| DOCUMENT PASSAGE |
========================================================================
Parliament of Canada
- Enacted by: Parliament of Canada
- Assented to: 1935

= Employment and Social Insurance Act =

The Employment and Social Insurance Act (Loi sur le placement et les assurances sociales) was a statute enacted by the Parliament of Canada in 1935 during the final months of the government of R.B. Bennett. The Act was intended to introduce a nationwide employment insurance scheme, and also to convince voters that Bennett was willing to intervene aggressively in the economy, as President Roosevelt had done in the United States with the New Deal. The Act was a key component of the program of interventionist laws known as "Bennett's New Deal."

In 1936, the Act was ruled unconstitutional by the Supreme Court of Canada, as unemployment insurance was found to fall under one of the heads of power assigned by Canada's constitution to the provinces. The ruling of the Supreme Court was upheld by the Judicial Committee of the Privy Council in 1937. The Employment and Social Insurance Act therefore failed to achieve its policy goal, as Canada was left for a time without unemployment insurance.

== Background ==

In 1919 the Royal Commission on Industrial Relations, sometimes called the Mathers Commission, recommended a national program of unemployment insurance.

In 1930, the Conservative government was elected due to a promise of federal action against unemployment. Initially, the federal government pursued the traditional model of providing temporary and emergency funding to municipalities in support of their relief aid. Over time a new policy was developed in an effort to combat public unemployment that would be administered by the federal government and provided nationally.
========================================================================
| RAW DATA |
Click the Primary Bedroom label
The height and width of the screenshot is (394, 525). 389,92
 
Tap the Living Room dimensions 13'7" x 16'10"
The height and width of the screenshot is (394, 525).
========================================================================
| WORK TO DO |
[A] From the passage on the Employment and Social Insurance Act, return the words starting at "In 1936, the" and ending at "without unemployment insurance.".
[B] Answer these questions from the passage on the Employment and Social Insurance Act:
(i) In what year did the Supreme Court of Canada rule the Act unconstitutional?
(ii) Which body recommended a national program of unemployment insurance in 1919?
(iii) What program of interventionist laws was the Act a key component of?
[C] Extend the passage on the Employment and Social Insurance Act from its final sentence.
The material that comes after this text was taken from a separate source.

| FINAL RESULTS |
[A]
In 1936, the Act was ruled unconstitutional by the Supreme Court of Canada, as unemployment insurance was found to fall under one of the heads of power assigned by Canada's constitution to the provinces. The ruling of the Supreme Court was upheld by the Judicial Committee of the Privy Council in 1937. The Employment and Social Insurance Act therefore failed to achieve its policy goal, as Canada was left for a time without unemployment insurance.

[B]
(i) 1936
(ii) The Royal Commission on Industrial Relations, sometimes called the Mathers Commission
(iii) "Bennett's New Deal"

[C]
== Introduction of the Employment and Social Insurance Act ==

R. B. Bennett's government passed the Employment and Social Insurance Act in 1935, to establish a national unemployment scheme. The national unemployment scheme was modeled on the British approach at the time, which included flat-rate financial benefits for the unemployed based on worker, employer, and state contributions. The Act was part of eight interventionist laws, which were collectively characterized as "Bennett's New Deal"—a Canadian version of Franklin D. Roosevelt's New Deal. The "Bennett New Deal" included the Weekly Rest in Industrial Undertakings Act, the Limitations of Hours of Work Act, the Minimum Wages Act, the National Products Marketing Act, the Employment and Social Insurance Act, the Farmers Creditor's Arrangement Act, the Dominion Trade and Industry Commission Act and section 498A of the Criminal Code. This was the Canadian parliament's attempt to deal with the economic hardships of the Great Depression.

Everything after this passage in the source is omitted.